— Start of Reading passage —

The most important thing about BBC Sherlock's "A Scandal In Belgravia".

I love Sherlock Holmes. Not just the new adaptations where Robert Downey Jr and Jude Law slap-fight in 14 layers of tweed and drive a steampunk rocketship into Benjamin Disraeli (or whatever pseudo-Victorian thing it is this year). Those movies are great and everything, but I also like to read the books. In fact, once I made a timeline bookmark for my Complete Sherlock Holmes so I could read them in chronological order from "GLOR: 1875" (The Adventure Of The Gloria Scott) to "LAST: 1914" (His Last Bow). Simply put, the reason why there's less plot/characterisation analysis than usual in this post is because if I started I wouldn't be able to stop. I'd just hulk out into an ultimate Sherlock nerd and start word-vomiting a treatise on why Mycroft's cigarette choices indicate that he and Sherlock were neglected as children.
Photo from one of GQ's many articles about Sherlock's (apparently) endlessly fascinating coat.
The costumes of Sherlock are, to be honest, not hugely exciting. In the first series they establish Sherlock Holmes in a uniform of dark, expensive designer menswear, and John Watson in a selection of porridge-coloured jumpers and dumpy cardigans apparently chosen to make him look as nondescript as possible. You could probably knit John and Sarah Lund from The Killing together into some kind of BBC crime-drama knitwear Megazord.

Because of the way Sherlock works, there's not much hidden meaning in any of the costumes. Everything important will be deduced by Sherlock right there onscreen anyway, so whilen in another show there might be some subtextual characterisation hint hidden in a character's dress-sense, in Sherlock you get a direct explanation from the protagonist as to why someone's cufflinks prove them to be an adulterer. Which isn't to say that I dislike the costumes -- what's not to love about Sherlock's wardrobe of skin-tight D&G shirts and his deliciously swoopy, red-buttonholed greatcoat? -- but there's not much depth to plumb.

A Scandal In Belgravia: the great wallpaper conspiracy. (Oh yeah.)

Sherlock: starring Mark Gatiss, Bilbo Baggins, pantsless Benedict Cumberbatch, and a lot of upholstery patterns.

— End of Reading passage —

**Task list:**
(1) Report each line in the records that contains the word "resolution".
(2) Carry on the post about the costumes in BBC's Sherlock, starting right after its last line.
The post and the records have nothing to do with each other.

— Start of Data extract —

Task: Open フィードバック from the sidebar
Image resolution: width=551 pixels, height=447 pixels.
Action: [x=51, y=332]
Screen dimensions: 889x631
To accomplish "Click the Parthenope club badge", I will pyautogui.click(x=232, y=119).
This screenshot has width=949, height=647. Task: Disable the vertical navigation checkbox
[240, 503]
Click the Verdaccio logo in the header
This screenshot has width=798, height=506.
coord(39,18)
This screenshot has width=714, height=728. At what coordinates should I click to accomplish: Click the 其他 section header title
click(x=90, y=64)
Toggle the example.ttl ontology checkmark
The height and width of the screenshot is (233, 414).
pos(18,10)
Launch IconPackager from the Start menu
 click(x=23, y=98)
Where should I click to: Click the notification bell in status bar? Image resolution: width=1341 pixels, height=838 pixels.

— End of Data extract —

**Answers provided:**
(1)
Image resolution: width=551 pixels, height=447 pixels.
Where should I click to: Click the notification bell in status bar? Image resolution: width=1341 pixels, height=838 pixels.

(2)
A Scandal In Belgravia = 90 minutes of pure glee, give or take a few moments of "WTFeminism, Steven Moffat?" Right now reviewers and participants in internet fandom appear to be locked in an ouroboros-like debate over whether Irene Adler makes sense as a character in a 21st century context and whether or not the showrunners really meant to imply feelings of attraction between an asexual man and a woman who self-identifies as gay. However, having spent several days mulling that over, I've now moved onto the real focus of the show: WALLPAPER.
This promo picture is spot-on. Sherlock looking creepy and narrow-eyed; John looking harmless and wry and dressing like somebody's grandpa; the yellow spray-paint smiley lurking behind Sherlock like the devil on his shoulder. BUT CHECK IT OUT: Wallpaperrrrrr. I know very little about interior decoration but I still think that's some awesome wallpaper. The camera people over at BBC Sherlock love them some twirly curlicue patterns, it seems.
Apparently Irene Adler and Sherlock have quite similar taste in interior decoration. I suspect this wallpaper was chosen because it looks stylish and chic while still retaining that whole busy Victorian aesthetic found in British houses of the original Sherlock Holmes period. Patterned carpets and walls and throw-cushions and horrible little paintings of flowers galore. They occasinoally do that with other things in Sherlock, in fact -- neat little Victorian throwbacks like Sherlock's timeless greatcoat and Irene Adler's bouffant hair. And Mrs Hudson's awesomely Victoriana-esque high-collared blouses:
OMG, I just noticed: Is Mrs Hudson's shirt-pattern part of the WALLPAPER CONSPIRACY as well?
In Irene Adler's promotional photoshoot they had her practically making out with the wallpaper. Even Mycroft was photographed in front of it, even though I don't think he ever steps into Irene's house. THE WALLPAPER IS JUST THAT IMPORTANT.
Irene/Wallpaper. DO YOU SHIP IT?
I'm pretty sure that the design is by Timorous Beasties, a Glaswegian wallpaper/textile design partnership who make all sorts of slightly weird-looking riffs on classic Victorian pattern work -- the only interior design company I can name, actually, for no reason other than because I live in Glasgow and have walked past their HQ like three times in the past week. I took a gander at their website and Irene's flat seems to be papered in Devil Damask (£228 per roll to you, mate). Timorous Beasties are ideal for Sherlock since they purposefully play off the look of fussy Victorian interiors but add darkness and modernity to their designs by incorporating images like bugs and decaying Glaswegian tower-blocks into the patterns.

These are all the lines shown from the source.